> [INSTRUCTIONS TO FOLLOW] Set the listing down once more, exactly as given.
■ ■ ■
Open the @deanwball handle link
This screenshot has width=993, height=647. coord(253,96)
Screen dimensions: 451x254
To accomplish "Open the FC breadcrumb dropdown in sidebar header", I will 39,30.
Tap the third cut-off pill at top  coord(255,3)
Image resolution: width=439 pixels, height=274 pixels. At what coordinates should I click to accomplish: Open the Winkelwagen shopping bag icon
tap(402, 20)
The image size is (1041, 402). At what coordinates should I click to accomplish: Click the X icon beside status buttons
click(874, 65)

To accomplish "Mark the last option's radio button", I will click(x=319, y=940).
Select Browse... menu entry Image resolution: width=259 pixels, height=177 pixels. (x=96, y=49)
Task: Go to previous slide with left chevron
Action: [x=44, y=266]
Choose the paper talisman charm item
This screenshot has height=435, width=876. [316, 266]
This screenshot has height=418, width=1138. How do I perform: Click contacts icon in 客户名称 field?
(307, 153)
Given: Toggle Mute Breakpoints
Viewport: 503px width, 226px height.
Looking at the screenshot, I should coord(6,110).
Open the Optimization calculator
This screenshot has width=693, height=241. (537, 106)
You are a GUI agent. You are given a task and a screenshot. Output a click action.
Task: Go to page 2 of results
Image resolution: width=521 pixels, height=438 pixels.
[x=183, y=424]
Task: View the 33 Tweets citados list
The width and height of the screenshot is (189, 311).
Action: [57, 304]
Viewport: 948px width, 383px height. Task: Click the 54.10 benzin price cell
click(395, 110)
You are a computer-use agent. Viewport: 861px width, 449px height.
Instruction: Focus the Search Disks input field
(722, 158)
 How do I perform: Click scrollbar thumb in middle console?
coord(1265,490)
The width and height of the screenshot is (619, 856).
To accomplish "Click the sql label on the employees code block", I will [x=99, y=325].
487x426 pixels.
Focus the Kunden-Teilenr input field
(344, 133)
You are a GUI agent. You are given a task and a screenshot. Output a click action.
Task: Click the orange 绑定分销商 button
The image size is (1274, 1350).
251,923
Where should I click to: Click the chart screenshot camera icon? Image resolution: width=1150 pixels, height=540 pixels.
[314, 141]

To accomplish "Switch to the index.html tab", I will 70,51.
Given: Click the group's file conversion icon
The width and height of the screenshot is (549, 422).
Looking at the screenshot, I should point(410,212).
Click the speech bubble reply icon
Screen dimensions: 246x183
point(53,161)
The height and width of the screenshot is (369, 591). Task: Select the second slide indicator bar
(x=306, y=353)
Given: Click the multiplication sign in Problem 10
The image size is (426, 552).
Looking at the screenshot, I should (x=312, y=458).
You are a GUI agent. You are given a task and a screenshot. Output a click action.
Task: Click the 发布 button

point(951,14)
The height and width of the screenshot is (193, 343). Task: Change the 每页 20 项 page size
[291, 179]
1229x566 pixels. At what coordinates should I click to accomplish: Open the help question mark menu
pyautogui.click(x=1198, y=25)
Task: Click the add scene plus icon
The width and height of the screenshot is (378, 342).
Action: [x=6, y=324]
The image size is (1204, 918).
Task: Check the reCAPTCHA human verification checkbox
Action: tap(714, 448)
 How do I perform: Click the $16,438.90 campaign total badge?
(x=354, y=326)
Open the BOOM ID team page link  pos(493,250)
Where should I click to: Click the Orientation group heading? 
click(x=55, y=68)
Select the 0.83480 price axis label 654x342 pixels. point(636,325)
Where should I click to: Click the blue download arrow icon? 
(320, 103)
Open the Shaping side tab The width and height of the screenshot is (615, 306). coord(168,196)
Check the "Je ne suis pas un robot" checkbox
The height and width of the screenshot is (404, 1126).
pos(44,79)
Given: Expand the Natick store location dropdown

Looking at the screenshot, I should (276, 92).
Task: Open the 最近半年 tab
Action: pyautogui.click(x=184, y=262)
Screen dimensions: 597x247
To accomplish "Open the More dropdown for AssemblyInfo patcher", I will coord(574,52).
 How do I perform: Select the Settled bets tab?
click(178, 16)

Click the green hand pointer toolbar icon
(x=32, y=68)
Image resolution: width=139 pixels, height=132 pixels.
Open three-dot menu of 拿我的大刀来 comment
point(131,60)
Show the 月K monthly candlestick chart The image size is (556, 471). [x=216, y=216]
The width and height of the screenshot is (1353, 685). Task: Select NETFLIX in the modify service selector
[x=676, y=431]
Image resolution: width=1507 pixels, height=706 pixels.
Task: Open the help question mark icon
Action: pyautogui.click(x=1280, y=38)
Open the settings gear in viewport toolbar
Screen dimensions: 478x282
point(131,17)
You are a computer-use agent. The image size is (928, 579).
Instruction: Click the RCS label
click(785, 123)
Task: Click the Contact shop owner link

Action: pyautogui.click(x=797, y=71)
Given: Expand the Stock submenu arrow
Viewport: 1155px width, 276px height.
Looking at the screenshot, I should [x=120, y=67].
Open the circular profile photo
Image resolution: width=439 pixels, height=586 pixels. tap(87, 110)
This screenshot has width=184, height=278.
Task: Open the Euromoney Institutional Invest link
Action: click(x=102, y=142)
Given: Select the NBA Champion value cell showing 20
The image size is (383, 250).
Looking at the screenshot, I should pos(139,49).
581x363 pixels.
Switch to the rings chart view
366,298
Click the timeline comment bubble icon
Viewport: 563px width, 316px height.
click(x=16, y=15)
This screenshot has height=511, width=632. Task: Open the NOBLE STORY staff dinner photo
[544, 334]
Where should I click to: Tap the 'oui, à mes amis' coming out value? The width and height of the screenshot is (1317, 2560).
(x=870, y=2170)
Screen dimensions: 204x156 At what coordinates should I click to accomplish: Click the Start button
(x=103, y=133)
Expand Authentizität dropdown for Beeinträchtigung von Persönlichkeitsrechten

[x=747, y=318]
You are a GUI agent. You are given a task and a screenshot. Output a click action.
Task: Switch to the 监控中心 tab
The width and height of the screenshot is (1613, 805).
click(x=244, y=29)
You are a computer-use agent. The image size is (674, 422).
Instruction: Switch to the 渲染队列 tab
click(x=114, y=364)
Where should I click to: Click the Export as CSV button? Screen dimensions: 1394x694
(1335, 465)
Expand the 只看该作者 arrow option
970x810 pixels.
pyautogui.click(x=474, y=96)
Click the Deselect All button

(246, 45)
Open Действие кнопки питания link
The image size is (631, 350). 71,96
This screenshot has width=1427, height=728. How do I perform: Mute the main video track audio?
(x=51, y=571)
■ ■ ■
> [OUTPUT OF THE EXERCISE]
Open the @deanwball handle link
This screenshot has width=993, height=647. coord(253,96)
Screen dimensions: 451x254
To accomplish "Open the FC breadcrumb dropdown in sidebar header", I will 39,30.
Tap the third cut-off pill at top  coord(255,3)
Image resolution: width=439 pixels, height=274 pixels. At what coordinates should I click to accomplish: Open the Winkelwagen shopping bag icon
tap(402, 20)
The image size is (1041, 402). At what coordinates should I click to accomplish: Click the X icon beside status buttons
click(874, 65)

To accomplish "Mark the last option's radio button", I will click(x=319, y=940).
Select Browse... menu entry Image resolution: width=259 pixels, height=177 pixels. (x=96, y=49)
Task: Go to previous slide with left chevron
Action: [x=44, y=266]
Choose the paper talisman charm item
This screenshot has height=435, width=876. [316, 266]
This screenshot has height=418, width=1138. How do I perform: Click contacts icon in 客户名称 field?
(307, 153)
Given: Toggle Mute Breakpoints
Viewport: 503px width, 226px height.
Looking at the screenshot, I should coord(6,110).
Open the Optimization calculator
This screenshot has width=693, height=241. (537, 106)
You are a GUI agent. You are given a task and a screenshot. Output a click action.
Task: Go to page 2 of results
Image resolution: width=521 pixels, height=438 pixels.
[x=183, y=424]
Task: View the 33 Tweets citados list
The width and height of the screenshot is (189, 311).
Action: [57, 304]
Viewport: 948px width, 383px height. Task: Click the 54.10 benzin price cell
click(395, 110)
You are a computer-use agent. Viewport: 861px width, 449px height.
Instruction: Focus the Search Disks input field
(722, 158)
 How do I perform: Click scrollbar thumb in middle console?
coord(1265,490)
The width and height of the screenshot is (619, 856).
To accomplish "Click the sql label on the employees code block", I will [x=99, y=325].
487x426 pixels.
Focus the Kunden-Teilenr input field
(344, 133)
You are a GUI agent. You are given a task and a screenshot. Output a click action.
Task: Click the orange 绑定分销商 button
The image size is (1274, 1350).
251,923
Where should I click to: Click the chart screenshot camera icon? Image resolution: width=1150 pixels, height=540 pixels.
[314, 141]

To accomplish "Switch to the index.html tab", I will 70,51.
Given: Click the group's file conversion icon
The width and height of the screenshot is (549, 422).
Looking at the screenshot, I should point(410,212).
Click the speech bubble reply icon
Screen dimensions: 246x183
point(53,161)
The height and width of the screenshot is (369, 591). Task: Select the second slide indicator bar
(x=306, y=353)
Given: Click the multiplication sign in Problem 10
The image size is (426, 552).
Looking at the screenshot, I should (x=312, y=458).
You are a GUI agent. You are given a task and a screenshot. Output a click action.
Task: Click the 发布 button

point(951,14)
The height and width of the screenshot is (193, 343). Task: Change the 每页 20 项 page size
[291, 179]
1229x566 pixels. At what coordinates should I click to accomplish: Open the help question mark menu
pyautogui.click(x=1198, y=25)
Task: Click the add scene plus icon
The width and height of the screenshot is (378, 342).
Action: [x=6, y=324]
The image size is (1204, 918).
Task: Check the reCAPTCHA human verification checkbox
Action: tap(714, 448)
 How do I perform: Click the $16,438.90 campaign total badge?
(x=354, y=326)
Open the BOOM ID team page link  pos(493,250)
Where should I click to: Click the Orientation group heading? 
click(x=55, y=68)
Select the 0.83480 price axis label 654x342 pixels. point(636,325)
Where should I click to: Click the blue download arrow icon? 
(320, 103)
Open the Shaping side tab The width and height of the screenshot is (615, 306). coord(168,196)
Check the "Je ne suis pas un robot" checkbox
The height and width of the screenshot is (404, 1126).
pos(44,79)
Given: Expand the Natick store location dropdown

Looking at the screenshot, I should (276, 92).
Task: Open the 最近半年 tab
Action: pyautogui.click(x=184, y=262)
Screen dimensions: 597x247
To accomplish "Open the More dropdown for AssemblyInfo patcher", I will coord(574,52).
 How do I perform: Select the Settled bets tab?
click(178, 16)

Click the green hand pointer toolbar icon
(x=32, y=68)
Image resolution: width=139 pixels, height=132 pixels.
Open three-dot menu of 拿我的大刀来 comment
point(131,60)
Show the 月K monthly candlestick chart The image size is (556, 471). [x=216, y=216]
The width and height of the screenshot is (1353, 685). Task: Select NETFLIX in the modify service selector
[x=676, y=431]
Image resolution: width=1507 pixels, height=706 pixels.
Task: Open the help question mark icon
Action: pyautogui.click(x=1280, y=38)
Open the settings gear in viewport toolbar
Screen dimensions: 478x282
point(131,17)
You are a computer-use agent. The image size is (928, 579).
Instruction: Click the RCS label
click(785, 123)
Task: Click the Contact shop owner link

Action: pyautogui.click(x=797, y=71)
Given: Expand the Stock submenu arrow
Viewport: 1155px width, 276px height.
Looking at the screenshot, I should [x=120, y=67].
Open the circular profile photo
Image resolution: width=439 pixels, height=586 pixels. tap(87, 110)
This screenshot has width=184, height=278.
Task: Open the Euromoney Institutional Invest link
Action: click(x=102, y=142)
Given: Select the NBA Champion value cell showing 20
The image size is (383, 250).
Looking at the screenshot, I should pos(139,49).
581x363 pixels.
Switch to the rings chart view
366,298
Click the timeline comment bubble icon
Viewport: 563px width, 316px height.
click(x=16, y=15)
This screenshot has height=511, width=632. Task: Open the NOBLE STORY staff dinner photo
[544, 334]
Where should I click to: Tap the 'oui, à mes amis' coming out value? The width and height of the screenshot is (1317, 2560).
(x=870, y=2170)
Screen dimensions: 204x156 At what coordinates should I click to accomplish: Click the Start button
(x=103, y=133)
Expand Authentizität dropdown for Beeinträchtigung von Persönlichkeitsrechten

[x=747, y=318]
You are a GUI agent. You are given a task and a screenshot. Output a click action.
Task: Switch to the 监控中心 tab
The width and height of the screenshot is (1613, 805).
click(x=244, y=29)
You are a computer-use agent. The image size is (674, 422).
Instruction: Switch to the 渲染队列 tab
click(x=114, y=364)
Where should I click to: Click the Export as CSV button? Screen dimensions: 1394x694
(1335, 465)
Expand the 只看该作者 arrow option
970x810 pixels.
pyautogui.click(x=474, y=96)
Click the Deselect All button

(246, 45)
Open Действие кнопки питания link
The image size is (631, 350). 71,96
This screenshot has width=1427, height=728. How do I perform: Mute the main video track audio?
(x=51, y=571)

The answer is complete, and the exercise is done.